Content starts

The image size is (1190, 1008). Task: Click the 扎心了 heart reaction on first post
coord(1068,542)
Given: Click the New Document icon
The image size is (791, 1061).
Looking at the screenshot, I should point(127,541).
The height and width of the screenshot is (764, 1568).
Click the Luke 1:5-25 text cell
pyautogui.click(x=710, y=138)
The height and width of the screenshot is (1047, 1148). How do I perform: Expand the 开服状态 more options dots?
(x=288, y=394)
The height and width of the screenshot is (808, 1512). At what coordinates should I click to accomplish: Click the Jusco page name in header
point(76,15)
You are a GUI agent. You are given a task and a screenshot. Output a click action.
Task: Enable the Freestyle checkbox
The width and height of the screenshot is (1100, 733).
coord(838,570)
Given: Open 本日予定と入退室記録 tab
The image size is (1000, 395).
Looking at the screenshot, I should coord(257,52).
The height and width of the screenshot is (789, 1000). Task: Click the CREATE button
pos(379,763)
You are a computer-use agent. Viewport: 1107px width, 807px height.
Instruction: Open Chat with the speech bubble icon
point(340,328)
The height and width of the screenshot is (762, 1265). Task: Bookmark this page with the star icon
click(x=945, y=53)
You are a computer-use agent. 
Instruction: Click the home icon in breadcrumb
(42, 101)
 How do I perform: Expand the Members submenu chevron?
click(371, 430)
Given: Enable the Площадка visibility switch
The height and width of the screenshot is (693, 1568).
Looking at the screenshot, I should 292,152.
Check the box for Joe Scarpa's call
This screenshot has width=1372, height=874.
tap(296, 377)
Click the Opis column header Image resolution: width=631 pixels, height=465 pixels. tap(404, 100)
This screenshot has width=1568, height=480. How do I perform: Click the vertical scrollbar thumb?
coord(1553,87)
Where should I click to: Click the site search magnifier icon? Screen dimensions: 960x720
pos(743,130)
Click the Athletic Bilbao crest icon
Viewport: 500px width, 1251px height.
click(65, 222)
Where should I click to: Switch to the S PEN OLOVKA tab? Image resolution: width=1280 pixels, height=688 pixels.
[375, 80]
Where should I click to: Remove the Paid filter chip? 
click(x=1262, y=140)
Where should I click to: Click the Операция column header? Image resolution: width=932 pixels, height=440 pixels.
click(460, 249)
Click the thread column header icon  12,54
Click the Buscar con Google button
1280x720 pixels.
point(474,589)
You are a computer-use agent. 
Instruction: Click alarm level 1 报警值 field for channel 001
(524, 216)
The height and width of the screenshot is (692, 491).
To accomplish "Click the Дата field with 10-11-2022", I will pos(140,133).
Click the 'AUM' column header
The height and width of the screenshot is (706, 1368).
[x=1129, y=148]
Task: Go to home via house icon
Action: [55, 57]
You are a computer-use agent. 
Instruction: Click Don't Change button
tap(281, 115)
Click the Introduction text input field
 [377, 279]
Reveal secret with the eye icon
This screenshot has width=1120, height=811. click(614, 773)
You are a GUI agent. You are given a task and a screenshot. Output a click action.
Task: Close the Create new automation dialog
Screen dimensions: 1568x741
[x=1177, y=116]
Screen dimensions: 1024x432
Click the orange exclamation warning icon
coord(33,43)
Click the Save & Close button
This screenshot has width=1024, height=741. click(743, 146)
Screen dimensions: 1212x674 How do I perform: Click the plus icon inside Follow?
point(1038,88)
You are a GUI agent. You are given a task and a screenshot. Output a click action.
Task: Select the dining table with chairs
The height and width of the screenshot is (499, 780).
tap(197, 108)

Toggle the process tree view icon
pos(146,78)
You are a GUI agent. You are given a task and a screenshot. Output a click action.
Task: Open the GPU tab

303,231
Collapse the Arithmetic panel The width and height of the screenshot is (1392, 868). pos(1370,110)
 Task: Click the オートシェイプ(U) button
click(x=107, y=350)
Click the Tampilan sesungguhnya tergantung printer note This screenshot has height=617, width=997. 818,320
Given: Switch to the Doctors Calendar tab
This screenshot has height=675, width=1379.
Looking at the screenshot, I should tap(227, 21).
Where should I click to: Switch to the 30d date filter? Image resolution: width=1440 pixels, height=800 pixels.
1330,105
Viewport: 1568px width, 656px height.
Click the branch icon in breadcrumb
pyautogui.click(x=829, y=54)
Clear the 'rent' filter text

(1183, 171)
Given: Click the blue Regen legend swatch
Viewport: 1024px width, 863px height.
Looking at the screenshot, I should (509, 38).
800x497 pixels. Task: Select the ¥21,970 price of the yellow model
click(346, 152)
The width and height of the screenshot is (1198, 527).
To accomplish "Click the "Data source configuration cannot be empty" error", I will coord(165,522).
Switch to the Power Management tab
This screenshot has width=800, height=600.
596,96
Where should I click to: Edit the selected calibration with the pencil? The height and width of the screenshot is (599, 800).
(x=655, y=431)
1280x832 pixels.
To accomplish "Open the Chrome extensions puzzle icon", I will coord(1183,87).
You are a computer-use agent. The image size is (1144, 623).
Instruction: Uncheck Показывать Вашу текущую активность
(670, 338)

Content ends

- _TASK STATEMENT_: Please reproduce every record shown above, exactly as written.

- _RESPONSE_:
The image size is (1190, 1008). Task: Click the 扎心了 heart reaction on first post
coord(1068,542)
Given: Click the New Document icon
The image size is (791, 1061).
Looking at the screenshot, I should point(127,541).
The height and width of the screenshot is (764, 1568).
Click the Luke 1:5-25 text cell
pyautogui.click(x=710, y=138)
The height and width of the screenshot is (1047, 1148). How do I perform: Expand the 开服状态 more options dots?
(x=288, y=394)
The height and width of the screenshot is (808, 1512). At what coordinates should I click to accomplish: Click the Jusco page name in header
point(76,15)
You are a GUI agent. You are given a task and a screenshot. Output a click action.
Task: Enable the Freestyle checkbox
The width and height of the screenshot is (1100, 733).
coord(838,570)
Given: Open 本日予定と入退室記録 tab
The image size is (1000, 395).
Looking at the screenshot, I should coord(257,52).
The height and width of the screenshot is (789, 1000). Task: Click the CREATE button
pos(379,763)
You are a computer-use agent. Viewport: 1107px width, 807px height.
Instruction: Open Chat with the speech bubble icon
point(340,328)
The height and width of the screenshot is (762, 1265). Task: Bookmark this page with the star icon
click(x=945, y=53)
You are a computer-use agent. 
Instruction: Click the home icon in breadcrumb
(42, 101)
 How do I perform: Expand the Members submenu chevron?
click(371, 430)
Given: Enable the Площадка visibility switch
The height and width of the screenshot is (693, 1568).
Looking at the screenshot, I should 292,152.
Check the box for Joe Scarpa's call
This screenshot has width=1372, height=874.
tap(296, 377)
Click the Opis column header Image resolution: width=631 pixels, height=465 pixels. tap(404, 100)
This screenshot has width=1568, height=480. How do I perform: Click the vertical scrollbar thumb?
coord(1553,87)
Where should I click to: Click the site search magnifier icon? Screen dimensions: 960x720
pos(743,130)
Click the Athletic Bilbao crest icon
Viewport: 500px width, 1251px height.
click(65, 222)
Where should I click to: Switch to the S PEN OLOVKA tab? Image resolution: width=1280 pixels, height=688 pixels.
[375, 80]
Where should I click to: Remove the Paid filter chip? 
click(x=1262, y=140)
Where should I click to: Click the Операция column header? Image resolution: width=932 pixels, height=440 pixels.
click(460, 249)
Click the thread column header icon  12,54
Click the Buscar con Google button
1280x720 pixels.
point(474,589)
You are a computer-use agent. 
Instruction: Click alarm level 1 报警值 field for channel 001
(524, 216)
The height and width of the screenshot is (692, 491).
To accomplish "Click the Дата field with 10-11-2022", I will pos(140,133).
Click the 'AUM' column header
The height and width of the screenshot is (706, 1368).
[x=1129, y=148]
Task: Go to home via house icon
Action: [55, 57]
You are a computer-use agent. 
Instruction: Click Don't Change button
tap(281, 115)
Click the Introduction text input field
 [377, 279]
Reveal secret with the eye icon
This screenshot has width=1120, height=811. click(614, 773)
You are a GUI agent. You are given a task and a screenshot. Output a click action.
Task: Close the Create new automation dialog
Screen dimensions: 1568x741
[x=1177, y=116]
Screen dimensions: 1024x432
Click the orange exclamation warning icon
coord(33,43)
Click the Save & Close button
This screenshot has width=1024, height=741. click(743, 146)
Screen dimensions: 1212x674 How do I perform: Click the plus icon inside Follow?
point(1038,88)
You are a GUI agent. You are given a task and a screenshot. Output a click action.
Task: Select the dining table with chairs
The height and width of the screenshot is (499, 780).
tap(197, 108)

Toggle the process tree view icon
pos(146,78)
You are a GUI agent. You are given a task and a screenshot. Output a click action.
Task: Open the GPU tab

303,231
Collapse the Arithmetic panel The width and height of the screenshot is (1392, 868). pos(1370,110)
 Task: Click the オートシェイプ(U) button
click(x=107, y=350)
Click the Tampilan sesungguhnya tergantung printer note This screenshot has height=617, width=997. 818,320
Given: Switch to the Doctors Calendar tab
This screenshot has height=675, width=1379.
Looking at the screenshot, I should tap(227, 21).
Where should I click to: Switch to the 30d date filter? Image resolution: width=1440 pixels, height=800 pixels.
1330,105
Viewport: 1568px width, 656px height.
Click the branch icon in breadcrumb
pyautogui.click(x=829, y=54)
Clear the 'rent' filter text

(1183, 171)
Given: Click the blue Regen legend swatch
Viewport: 1024px width, 863px height.
Looking at the screenshot, I should (509, 38).
800x497 pixels. Task: Select the ¥21,970 price of the yellow model
click(346, 152)
The width and height of the screenshot is (1198, 527).
To accomplish "Click the "Data source configuration cannot be empty" error", I will coord(165,522).
Switch to the Power Management tab
This screenshot has width=800, height=600.
596,96
Where should I click to: Edit the selected calibration with the pencil? The height and width of the screenshot is (599, 800).
(x=655, y=431)
1280x832 pixels.
To accomplish "Open the Chrome extensions puzzle icon", I will coord(1183,87).
You are a computer-use agent. The image size is (1144, 623).
Instruction: Uncheck Показывать Вашу текущую активность
(670, 338)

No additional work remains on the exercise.